An "operating manual for contemporary art" that addresses the work of Daniel Buren, Gordon Matta-Clark, and Günter Brus.

The late 1960s saw a radical undoing of the image in—and of—art, as the questions of art began to be posed in entirely new terms. In this critical and clinical examination of the post-conceptual condition’s negotiations with the image, the body, capitalist semiotics, and the built environment, Éric Alliez and Jean-Claude Bonne trace the trajectories of three artists, three key entries in the lexicon that are also entryways into contemporary art understood as a ‘diagrammatic regime’ inextricably related, in particular, to architecture. 
 
Daniel Buren systematically deconstructs all the forms of autonomy of art, through a tenacious in situ critique at once pragmatic and ontological operated by his "visual tool," traced here from its origins to recent major museum installations; Gordon Matta-Clark’s anarchitectural operation across site and non-site strikes at the functional foundations of architectural structuring, physical, social, and semiotic—a dis-organization and disorientation relayed by his photographic documentation of his projects. Viennese actionist Günter Brus’s action drawings/drawing actions and "stress tests" recircuit markmaking, representation, and corporeality, producing wordless "electroglyphs" that render visible the inscription of relations of force within the body.
 
This "operating manual for contemporary art," richly illustrated and based throughout on close readings of the artists’ works, writings, and actions across their entire careers, is an indispensable diagram of the lines of flight opened up by contemporary art, as well as the omnipresent threat of its capture by anesthesia and dematerialization, spectacle, the dogma of “site-specificity,” and absorption into the neoliberal experience economy.

Boîte HO

by Eric Alliez

Published 14 February 2023
How one of the leading artists of Neo-Concretism Hélio Oiticica presaged the unique trajectory of Brazilian contemporary art with his intensive color-architectures.

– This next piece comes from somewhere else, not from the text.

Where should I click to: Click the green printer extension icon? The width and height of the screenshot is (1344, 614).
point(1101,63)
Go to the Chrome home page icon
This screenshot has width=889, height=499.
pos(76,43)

“The IMAGE-grip is dislocated and a more fundamental element emerges: in short, IMAGE is not the work’s supreme motive or unifying end.”—Hélio Oiticica 
 
At the turn of the 1950s–1960s, one of the leading artists of Neo-Concretism, Hélio Oiticica, presaged the unique trajectory of Brazilian contemporary art with his intensive color-architectures. In the wake of this vivência of “time-color,” which subordinates the aesthetic to the sensorimotor powers of color, Oiticica’s transcategorial, transmedia works critically and clinically undermine physical and social architecture, while semiotically subverting the forms of domination exerted by the image.
 
In this culmination of their reassessment of the relation among art, philosophy, and the contemporary, Éric Alliez and Jean-Claude Bonne show how these works are exemplary not only of a truly diagrammatic thought and practice, but also of the South’s resistance against the coldly indifferent globalism endemic to the pacified institutions of contemporary art. Oiticica’s tropicalization of the commonplaces of sixties art signals the latent potential of a marginal dissidence from both the aesthetic form of art and the conceptual form of anti-art.